[Stored items]
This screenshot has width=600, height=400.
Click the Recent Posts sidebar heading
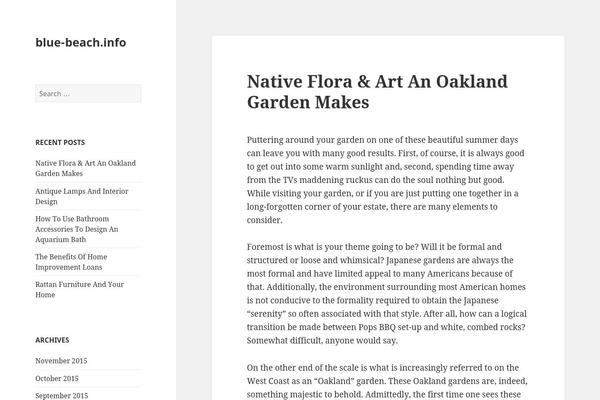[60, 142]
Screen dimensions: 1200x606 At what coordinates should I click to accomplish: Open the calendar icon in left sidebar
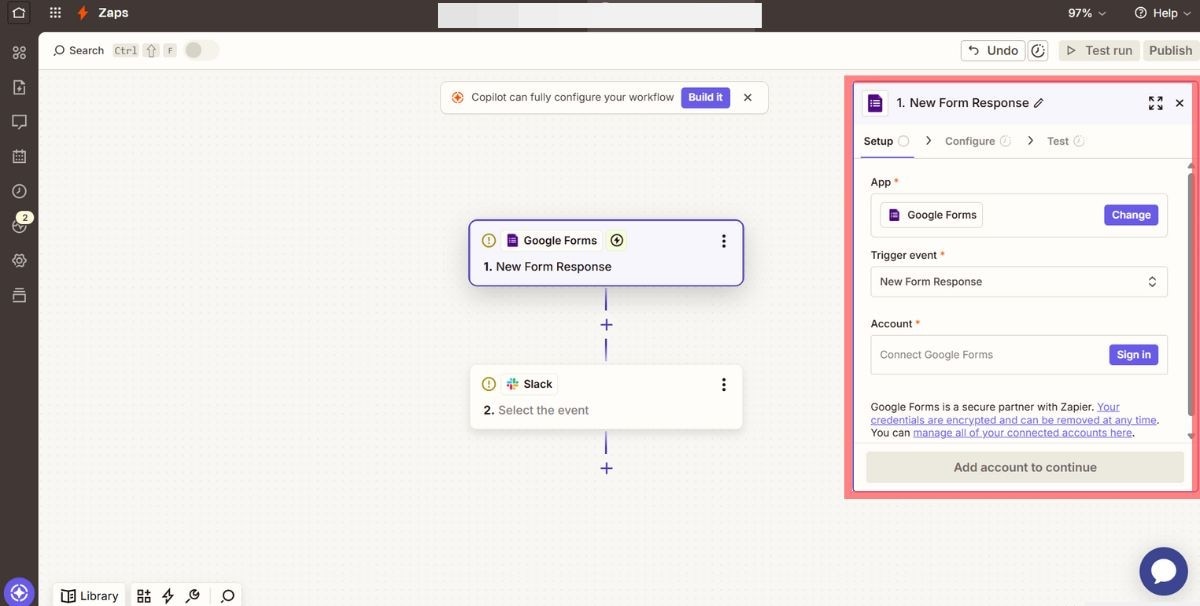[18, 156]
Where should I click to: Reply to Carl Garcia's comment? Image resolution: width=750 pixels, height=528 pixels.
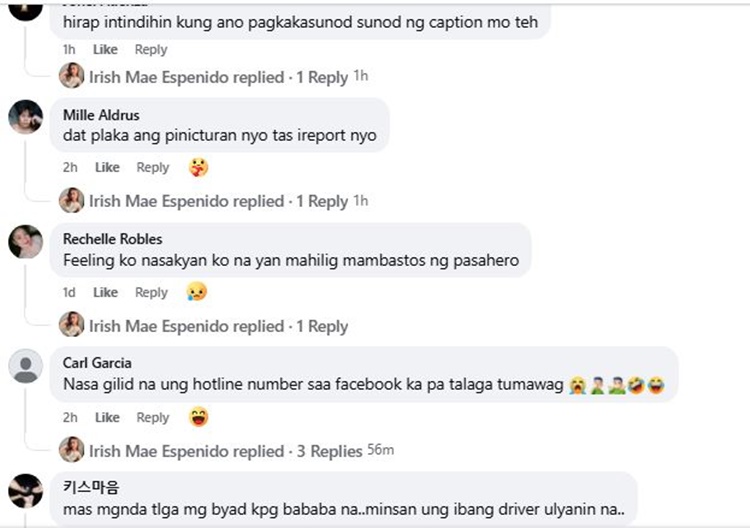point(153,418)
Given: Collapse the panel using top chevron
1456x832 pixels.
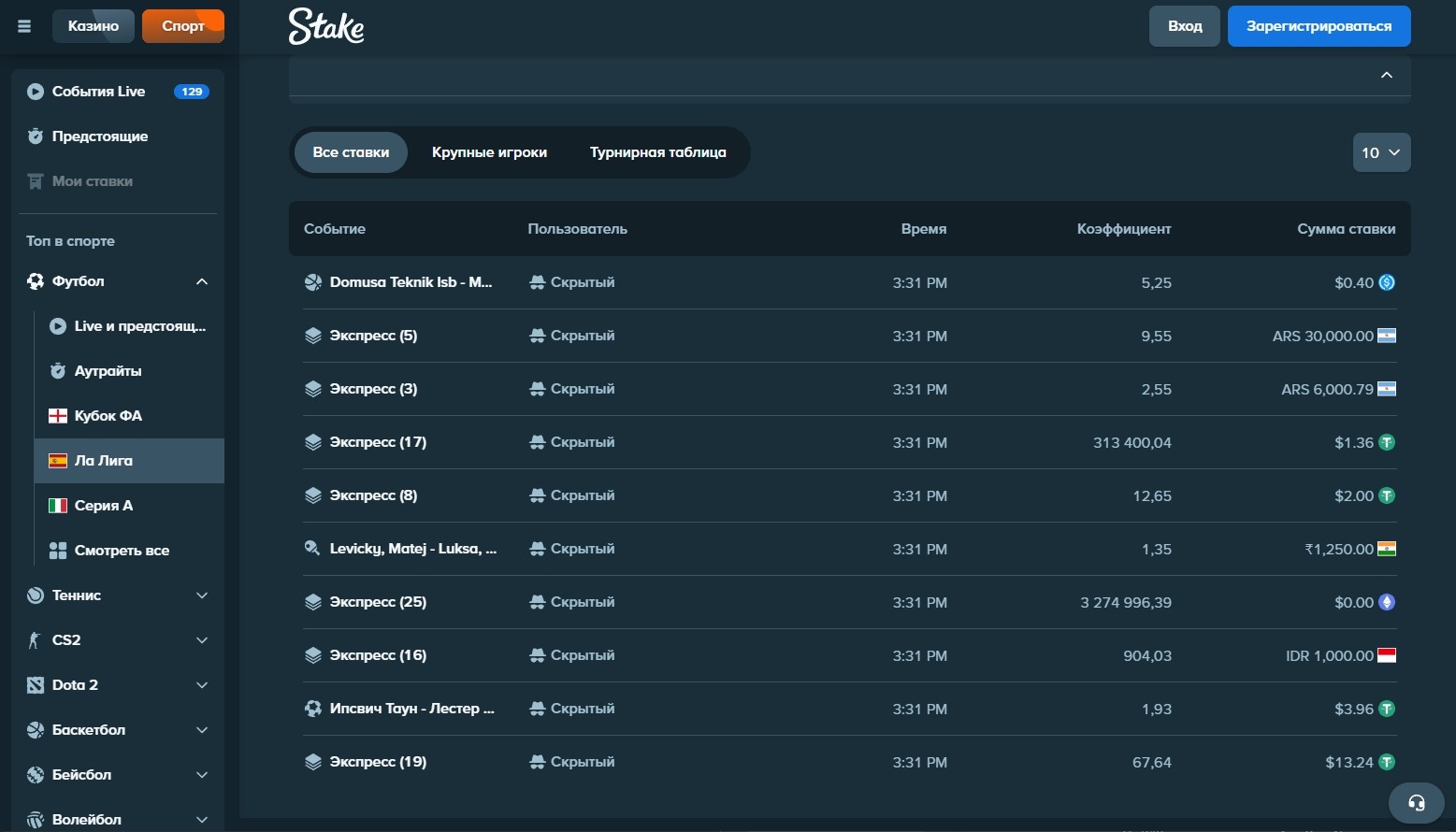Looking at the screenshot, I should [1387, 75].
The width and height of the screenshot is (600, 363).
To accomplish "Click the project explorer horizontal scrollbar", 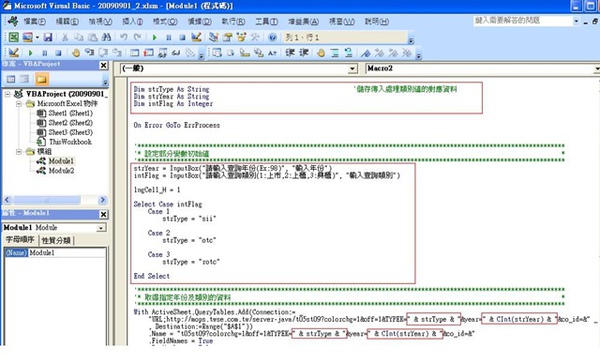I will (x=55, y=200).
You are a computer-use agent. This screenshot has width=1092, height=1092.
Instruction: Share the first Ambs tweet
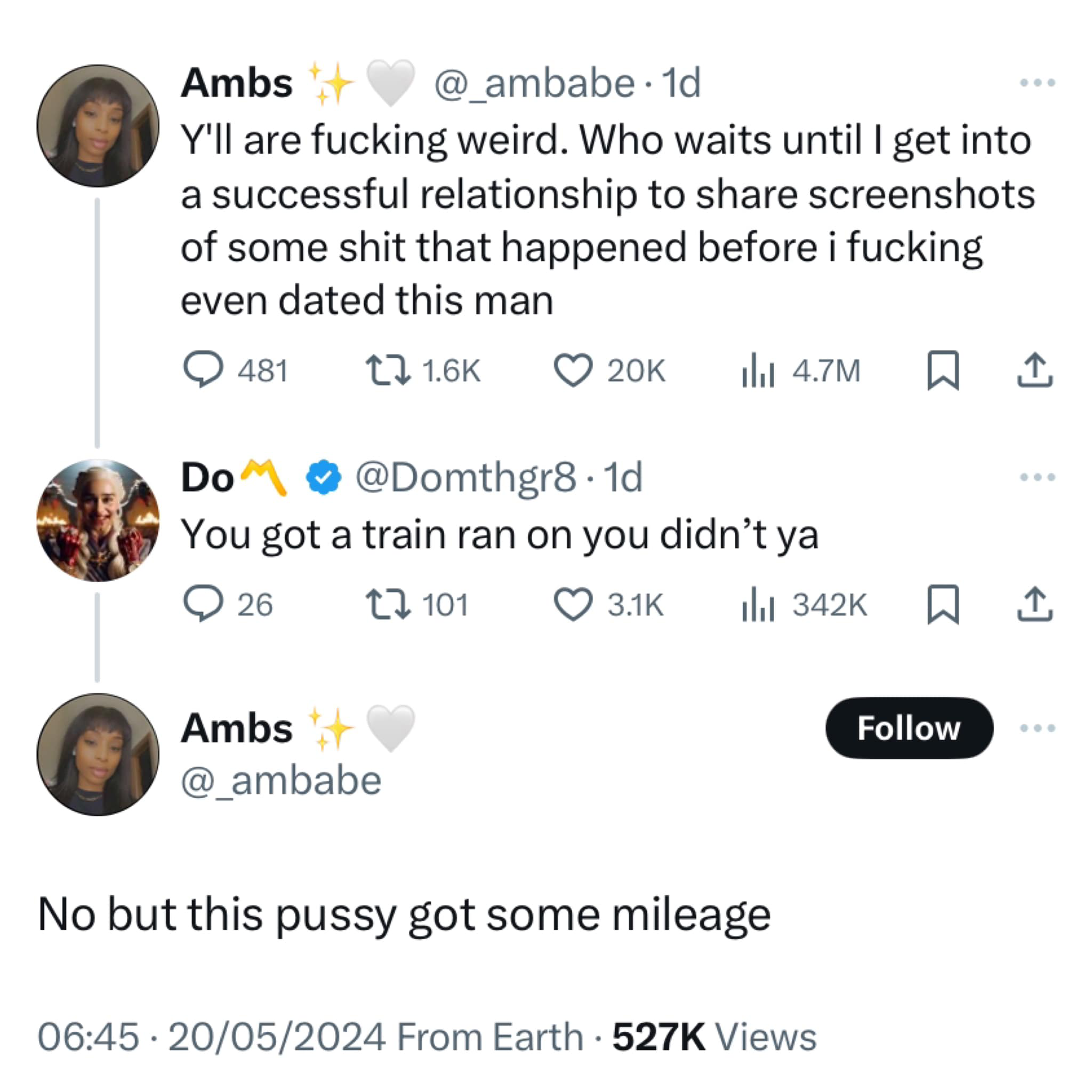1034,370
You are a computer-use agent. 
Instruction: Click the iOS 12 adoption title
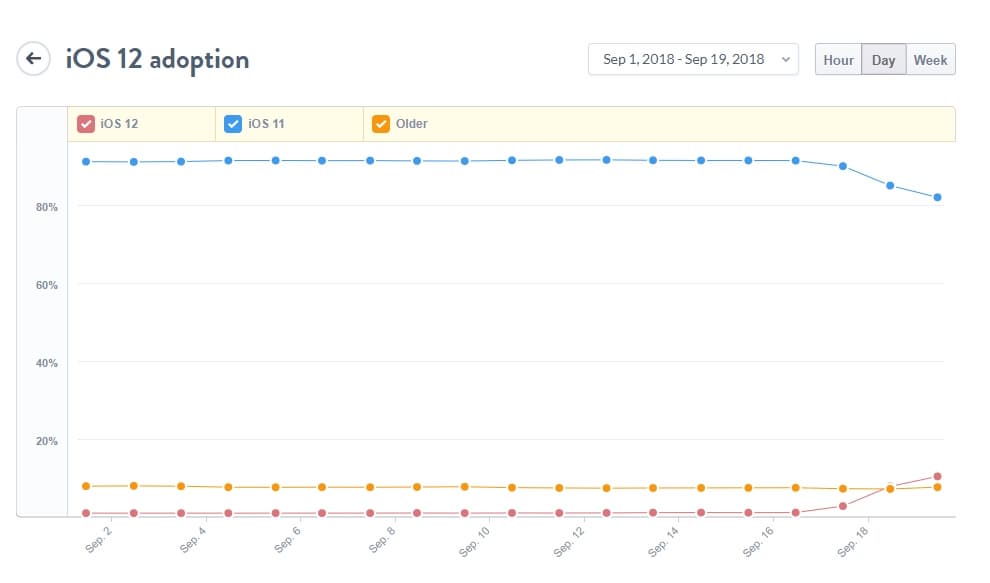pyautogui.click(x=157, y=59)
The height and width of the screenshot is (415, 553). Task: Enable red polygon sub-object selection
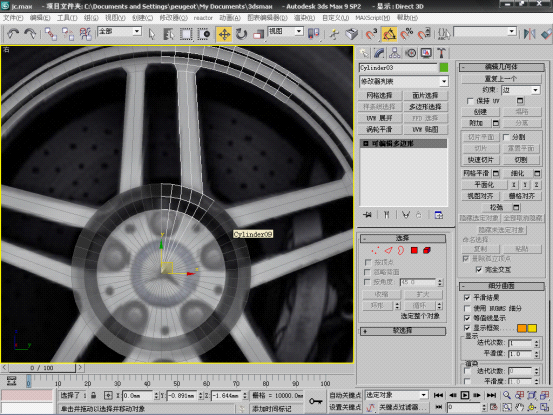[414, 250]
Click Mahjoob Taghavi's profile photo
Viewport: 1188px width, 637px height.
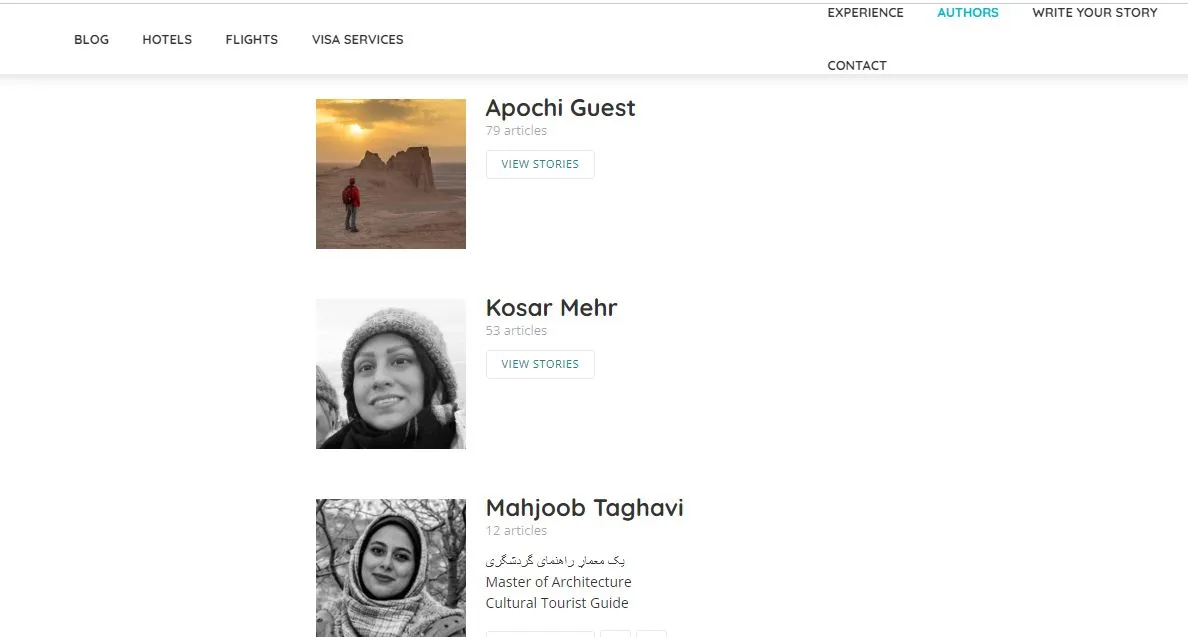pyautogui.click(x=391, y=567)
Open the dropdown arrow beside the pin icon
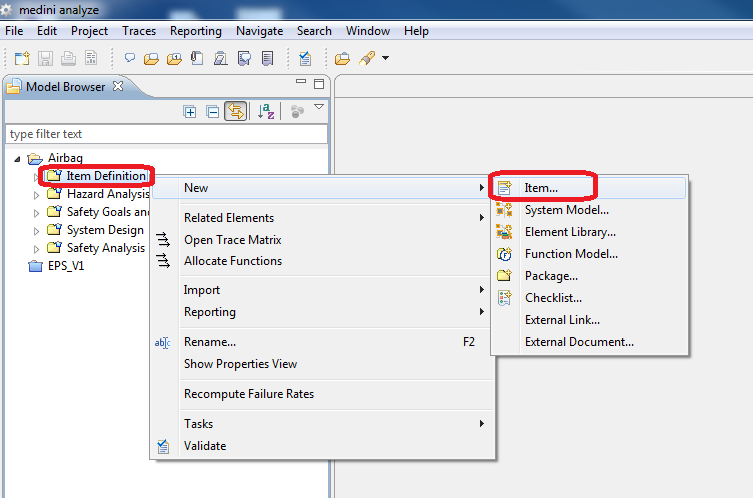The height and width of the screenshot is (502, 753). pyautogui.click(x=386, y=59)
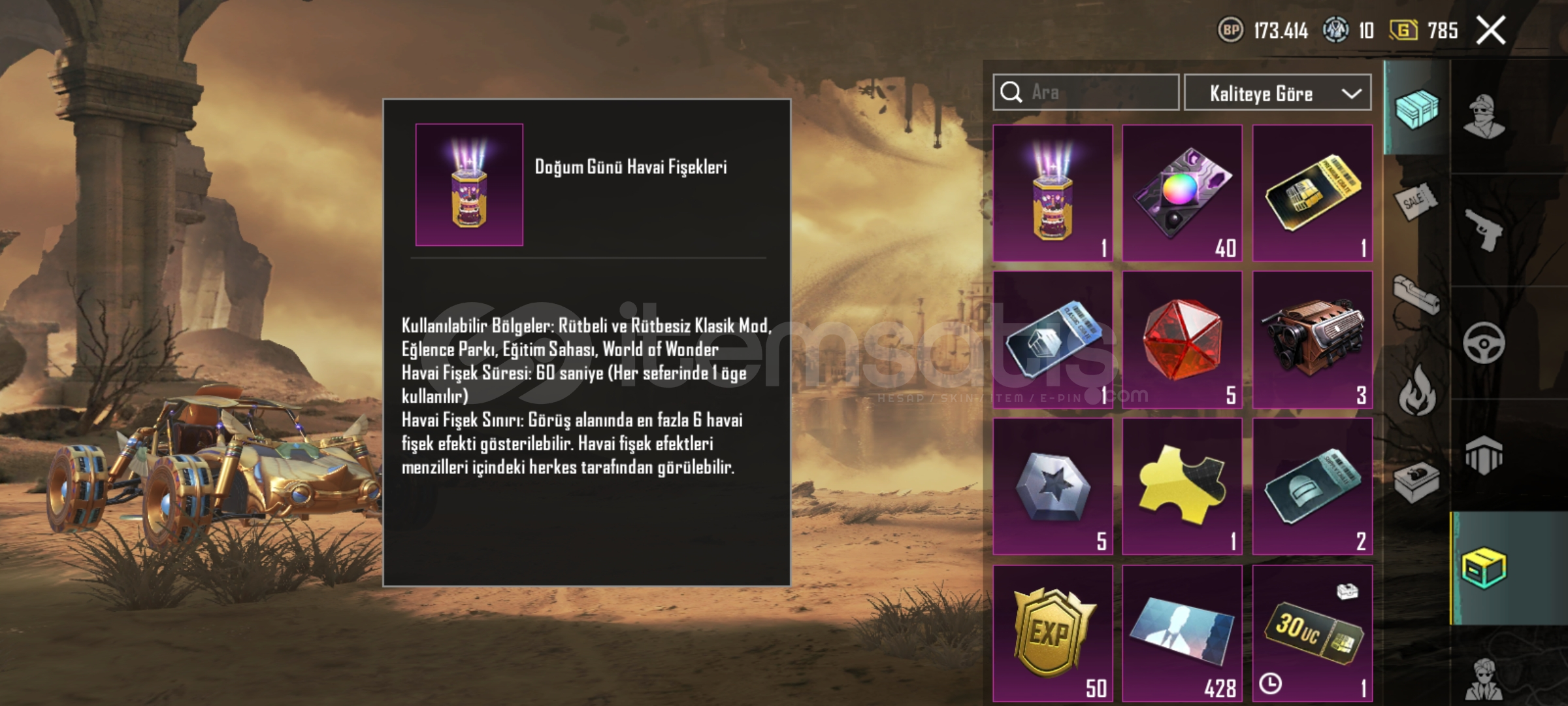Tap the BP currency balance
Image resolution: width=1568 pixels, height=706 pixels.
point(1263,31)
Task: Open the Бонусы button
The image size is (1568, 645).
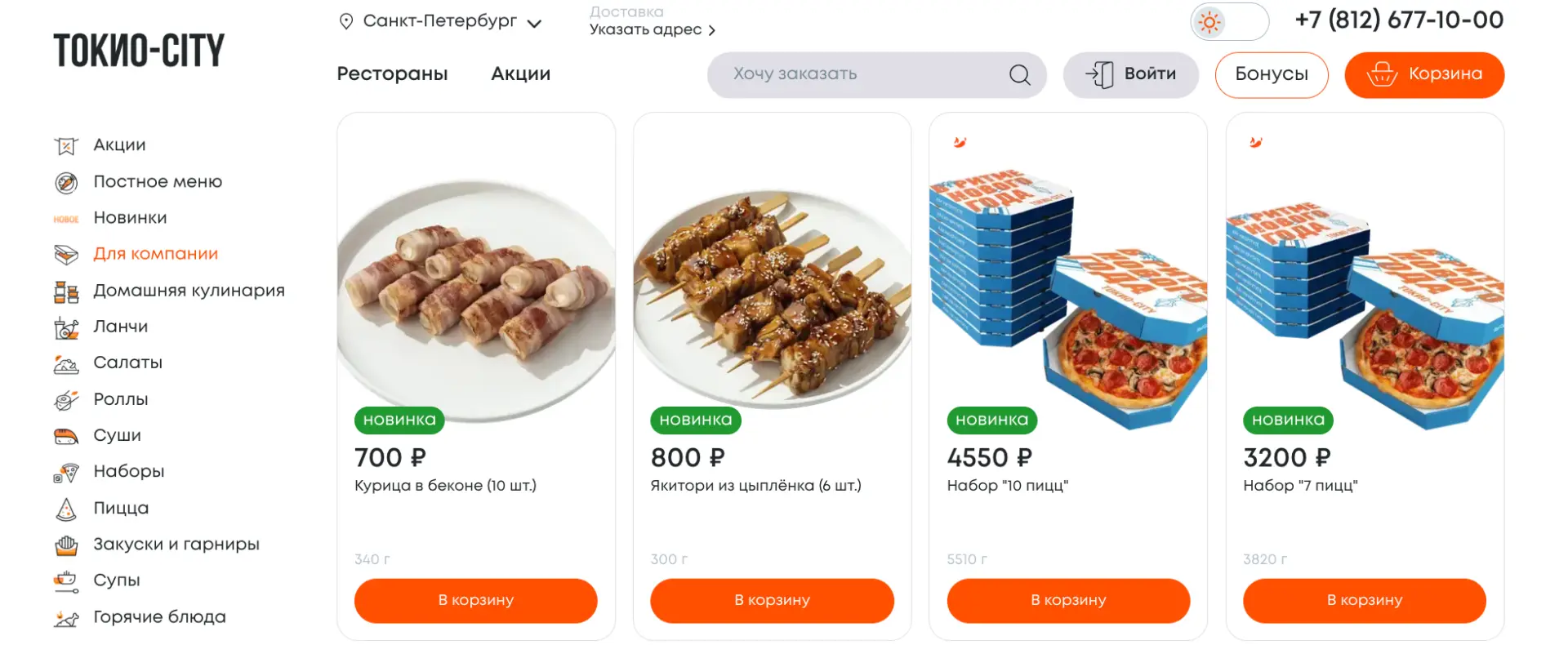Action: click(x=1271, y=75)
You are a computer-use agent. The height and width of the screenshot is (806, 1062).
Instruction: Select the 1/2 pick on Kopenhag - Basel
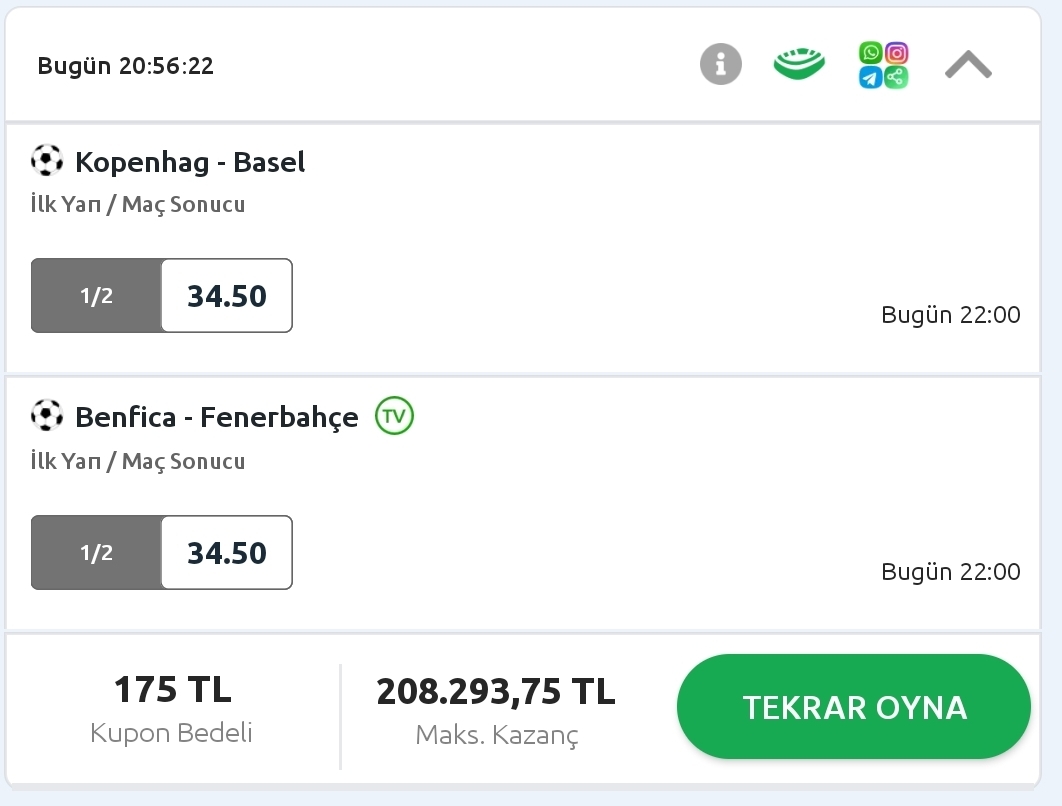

### Work instructions
Transcribe, word for word, the line holding "You are a computer-use agent. This" and all lines after it in the entries above, ending with the last. Only those lines; no pictures.

### Result of this task
You are a computer-use agent. This screenshot has width=1092, height=1092.
Instruction: Share the first Ambs tweet
1034,370
You are a computer-use agent. 
Instruction: Click the iOS 12 adoption title
pyautogui.click(x=157, y=59)
The height and width of the screenshot is (415, 553). Task: Enable red polygon sub-object selection
[414, 250]
Click Mahjoob Taghavi's profile photo
Viewport: 1188px width, 637px height.
pyautogui.click(x=391, y=567)
Open the dropdown arrow beside the pin icon
The height and width of the screenshot is (502, 753). pyautogui.click(x=386, y=59)
Tap the BP currency balance
Image resolution: width=1568 pixels, height=706 pixels.
point(1263,31)
Task: Open the Бонусы button
The image size is (1568, 645).
Action: click(x=1271, y=75)
You are a computer-use agent. The height and width of the screenshot is (806, 1062).
Instruction: Select the 1/2 pick on Kopenhag - Basel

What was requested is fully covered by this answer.